[Baris untuk menemukan item yang dideskripsikan]
- - - -

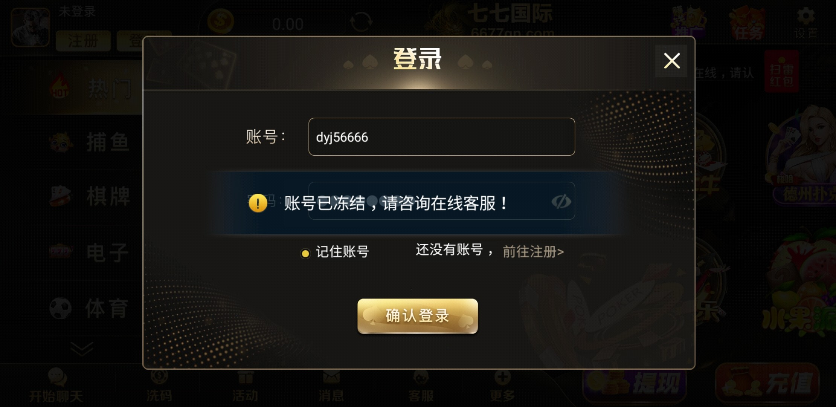Select the 棋牌 category tab
The height and width of the screenshot is (407, 836).
pos(90,196)
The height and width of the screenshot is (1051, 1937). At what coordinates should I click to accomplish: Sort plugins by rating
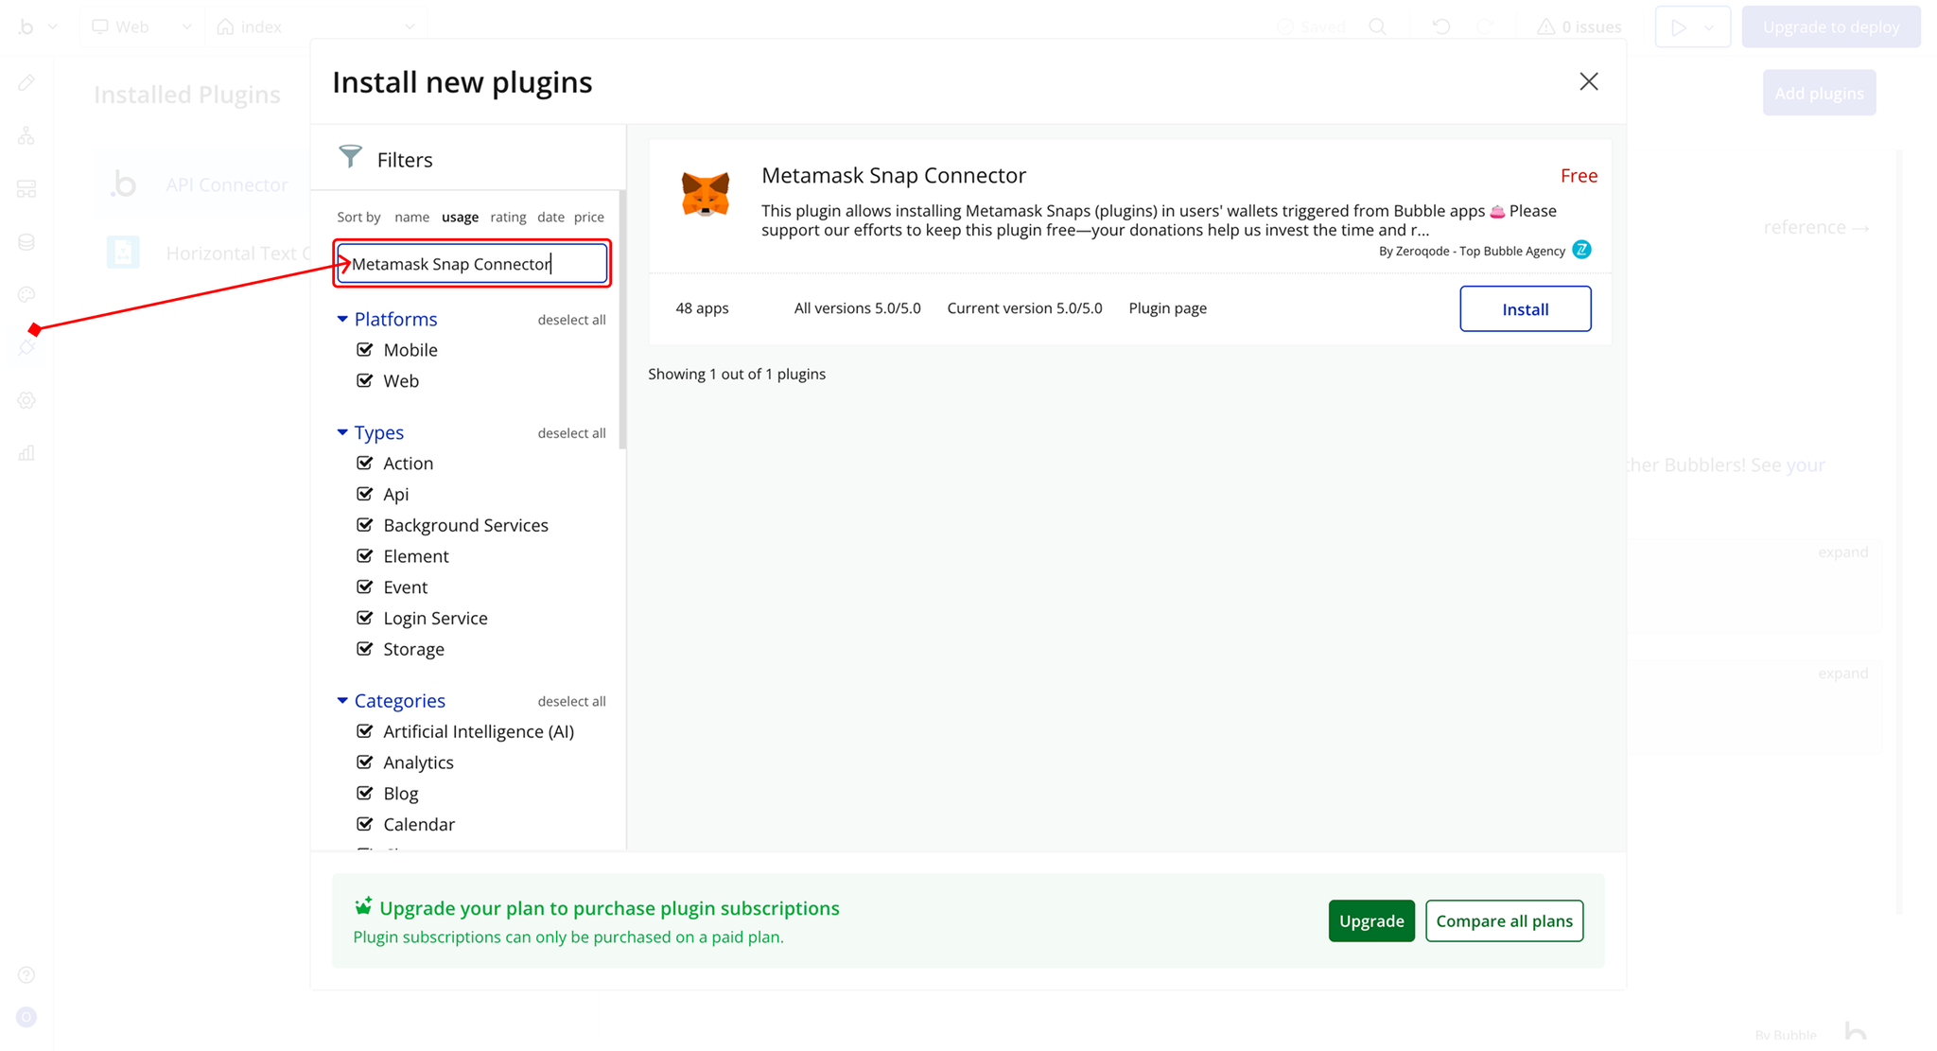(x=508, y=218)
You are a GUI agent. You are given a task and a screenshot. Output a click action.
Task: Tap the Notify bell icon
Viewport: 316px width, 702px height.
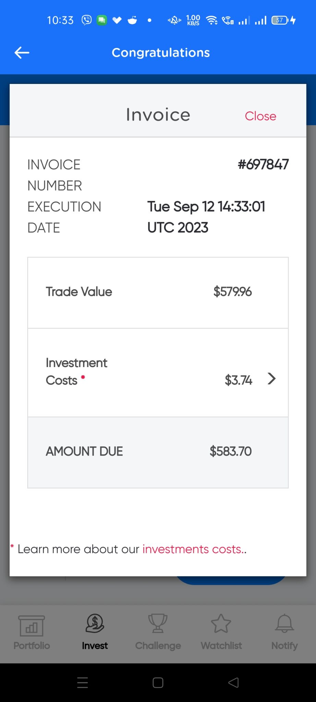tap(284, 624)
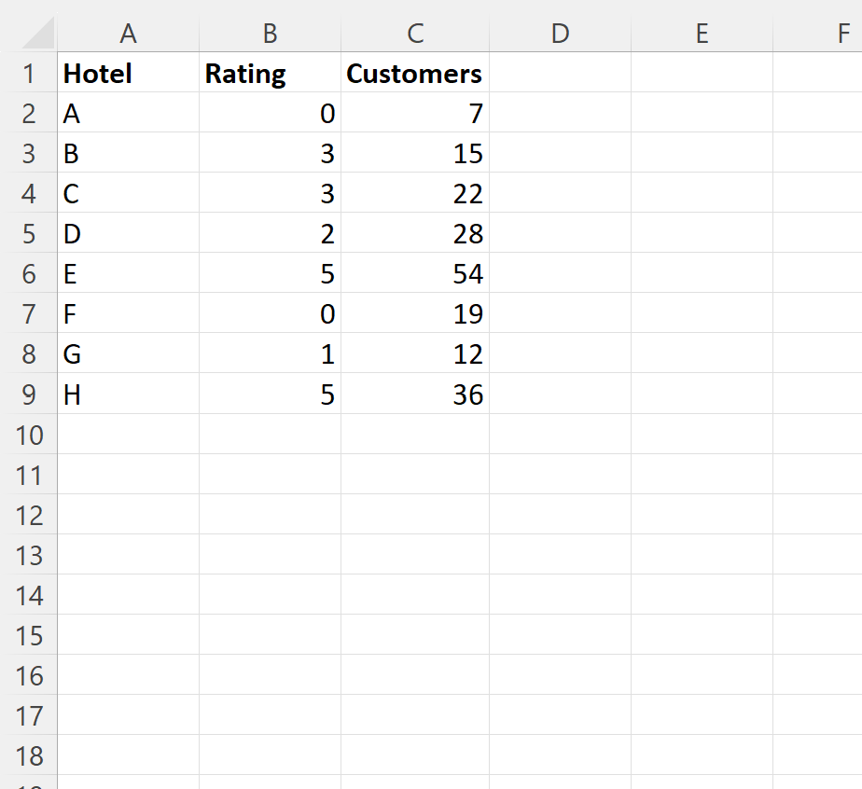Select column header D
This screenshot has width=862, height=789.
(559, 33)
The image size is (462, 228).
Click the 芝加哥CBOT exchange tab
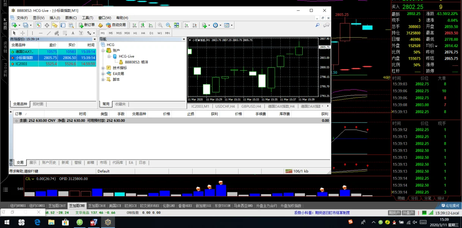pos(57,206)
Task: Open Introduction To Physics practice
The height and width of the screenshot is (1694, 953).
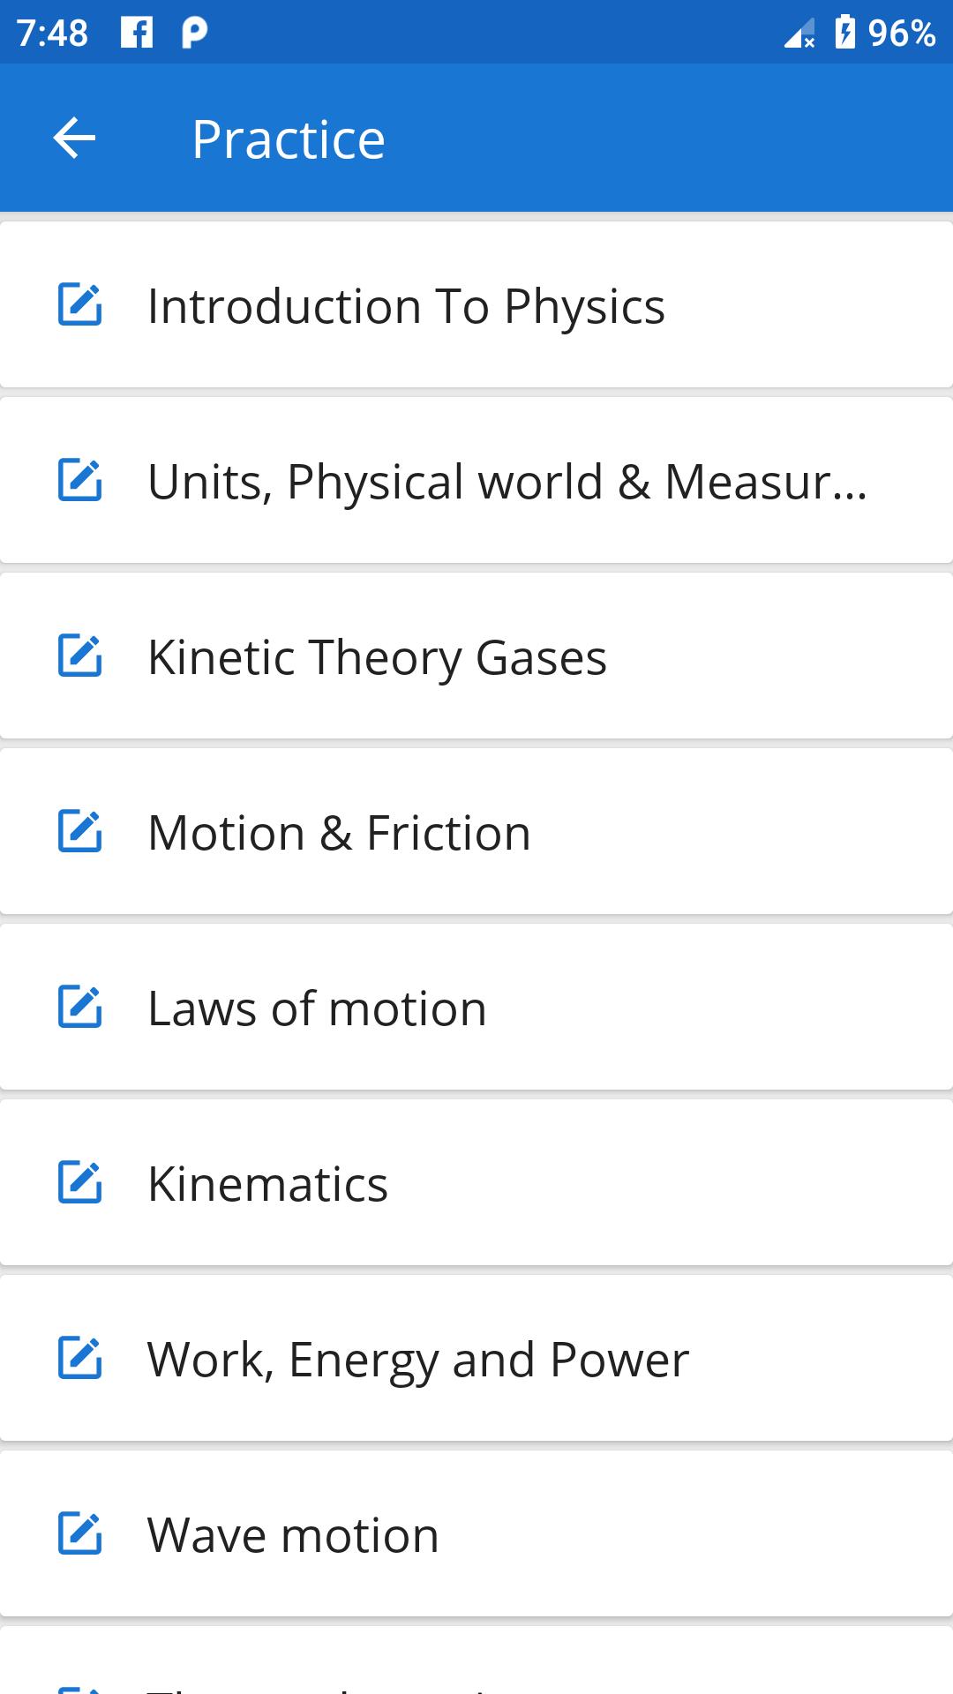Action: coord(406,306)
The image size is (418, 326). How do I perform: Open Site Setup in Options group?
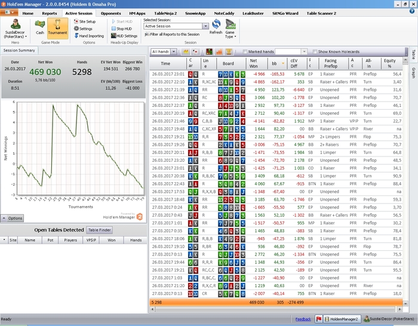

- - - -

* Rincian Tugas:
Tuliskan kembali seluruh baris di atas tanpa perubahan apa pun, tetapi jangan sertakan gambarnya.

* Jawaban Latihan:
Select the 棋牌 category tab
The height and width of the screenshot is (407, 836).
pos(90,196)
The height and width of the screenshot is (1051, 1937). At what coordinates should I click to accomplish: Sort plugins by rating
(x=508, y=218)
You are a GUI agent. You are given a task and a screenshot. Output a click action.
Task: Tap the Notify bell icon
Viewport: 316px width, 702px height.
tap(284, 624)
Select column header D
This screenshot has width=862, height=789.
(559, 33)
The image size is (462, 228).
Click the 芝加哥CBOT exchange tab
pos(57,206)
Task: Open Introduction To Physics practice
The height and width of the screenshot is (1694, 953).
Action: coord(406,306)
The image size is (418, 326). How do I perform: Open Site Setup in Options group?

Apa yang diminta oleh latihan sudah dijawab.